To prepare the samples for DNA extraction, six subsamples of 10 g were diluted each to 30 ml of DNA pure water (Lonza, AccuGENE Molecular Biology Water) in a 50 ml tube. These subsamples were allowed to dissolve for one hour in + 60 °C. To examine how much of the total information retrievable by DNA in a honey sample is provided by the pollen grains and other larger particles compared to the very small particles, we filtered two of the subsamples through a Ø 5 µm syringe (Sartorius, Minisart) after the honey had completely dissolved. To collect all the tissue material and to remove excess water, all the subsamples were centrifuged for 60 min 8000 g (Centrifuge 5810 R, Eppendorf, Germany). Most of the supernatant was discarded and the pellets from two subsamples from either non-filtered or filtered were combined into a 2 ml tube, thus generating two non-filtered and one filtered samples per each original honey sample. These were further centrifuged for 5 min 11000 g (Heraeus Pico 21 centrifuge, Thermo Scientific, USA). Remaining supernatant was discarded and the pellets stored in -20 °C until DNA extraction.

Total DNA was extracted from each sample with the DNeasy Plant Mini Kit (Qiagen, Germany) with the following modifications to the protocol. Initially, the pellet was resuspended in 400 µl of buffer AP1, and then 4 µl RNase, 4 µl proteinase K (20 mg/ml, Macherey–Nagel) and one 3 mm tungsten carbide bead was added to each sample tube. The sample was then disrupted 2 × 2 min 30/ rpm (Mixer Mill MM 400, Retsch, Germany). DNA extraction then followed the protocol with the exception of skipping the QIAshredder column step as well as the washing with the buffer AW2 to avoid loss of DNA.

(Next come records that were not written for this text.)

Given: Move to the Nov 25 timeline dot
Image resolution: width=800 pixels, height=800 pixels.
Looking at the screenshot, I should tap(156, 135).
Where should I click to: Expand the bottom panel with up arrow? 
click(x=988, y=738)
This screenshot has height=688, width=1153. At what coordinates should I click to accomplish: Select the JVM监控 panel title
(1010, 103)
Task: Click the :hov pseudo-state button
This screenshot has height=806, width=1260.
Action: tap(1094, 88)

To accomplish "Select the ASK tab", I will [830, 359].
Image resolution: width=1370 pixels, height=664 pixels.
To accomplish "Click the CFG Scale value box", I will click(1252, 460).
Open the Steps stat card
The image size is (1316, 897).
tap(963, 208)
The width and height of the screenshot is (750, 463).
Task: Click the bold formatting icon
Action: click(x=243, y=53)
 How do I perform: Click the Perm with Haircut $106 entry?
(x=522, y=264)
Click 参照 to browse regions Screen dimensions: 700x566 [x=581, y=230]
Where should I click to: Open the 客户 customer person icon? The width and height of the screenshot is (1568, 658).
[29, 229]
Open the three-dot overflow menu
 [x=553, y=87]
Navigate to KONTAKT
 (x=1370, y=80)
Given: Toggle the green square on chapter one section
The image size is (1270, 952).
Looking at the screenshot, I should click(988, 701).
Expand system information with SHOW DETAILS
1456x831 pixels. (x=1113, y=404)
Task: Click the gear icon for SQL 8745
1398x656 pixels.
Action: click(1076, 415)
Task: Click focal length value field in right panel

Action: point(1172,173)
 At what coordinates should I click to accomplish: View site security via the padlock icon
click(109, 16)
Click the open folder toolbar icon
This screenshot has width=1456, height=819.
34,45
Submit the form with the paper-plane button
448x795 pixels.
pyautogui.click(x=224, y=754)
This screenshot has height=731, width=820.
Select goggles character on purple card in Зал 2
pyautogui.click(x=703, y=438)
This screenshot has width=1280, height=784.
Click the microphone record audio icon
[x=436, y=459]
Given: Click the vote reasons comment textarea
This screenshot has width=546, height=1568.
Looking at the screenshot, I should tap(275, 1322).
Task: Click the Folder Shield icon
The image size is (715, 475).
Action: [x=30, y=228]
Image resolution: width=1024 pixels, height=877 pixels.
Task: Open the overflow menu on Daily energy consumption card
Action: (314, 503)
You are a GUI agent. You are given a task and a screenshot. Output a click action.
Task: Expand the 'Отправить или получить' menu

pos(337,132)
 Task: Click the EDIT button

The DNA extracted from one non-filtered and the filtered sample were examined with the DNA metabarcoding of plant, bacterial and fungal taxa. The initial amplifications were done with a total volume of 15 μl, each containing 7.5 μl MyTaq Red Mix (Bioline, London, UK), 4.6 μl DNA- and RNA-free water, 0.45 μl of each primer (10 μM) and 2 μl of DNA extract. PCR cycling conditions were as follows, with primer-specific annealing temperatures (Supplementary Table S2): initial denaturation for 5 min at 95 °C, 35 cycles of 40 s 95 °C (denaturation), 60 s 48 °C (annealing), 30 s 72 °C (extension), and ending with final extension for 5 min at 72 °C. To minimize initial bias of amplification, each reaction was carried out as two replicates. All the amplicons were checked on a 1% agarose gel and imaged with a BioRad imager and when a reaction had not produced a clear band, the PCR was repeated. The successful PCR replicates were combined before library-PCR. Illumina‐specific adapters and unique dual‐index combinations for each sample was used56. The library PCR had a total volume of 10 μl, each containing 5 μl MyTaq Red Mix (Bioline, London, UK), 1.2 μl of each primer (2.5 μM) and 2.6 μl of the locus-specific 1st PCR product. Cycling program was the same for all gene regions for the library PCR: 4 min 95 °C, 15 cycles of 20 s 98 °C, 15 s 60 °C, 30 s 72 °C, and ending with 3 min 72 °C. DNA libraries were pooled per gene region and purified using a SPRI bead protocol57. The DNA concentration of the cleaned pools were measured with Qubit 2.0 (dsHS DNA Kit, ThermoFisher Scientific). The gene region trnL for plants was sequenced on Illumina MiSeq Nano run with v2 chemistry and 2 × 250 cycles. Based on the compatible lengths of the targeted gene regions, rbcLa and ITS2 for plants pools were combined in equimolar ratios and sequenced on MiSeq sequencing run with v3 chemistry with 300 cycles and 2 × 300 bp paired-end read length. The two 16S rRNA pools (called for short 16Sa and 16Sb) and and the fungal ITS pool were in equimolar ratios for the third MiSeq sequencing run with v3 chemistry with 300 cycles and 2 × 300 bp paired-end read length.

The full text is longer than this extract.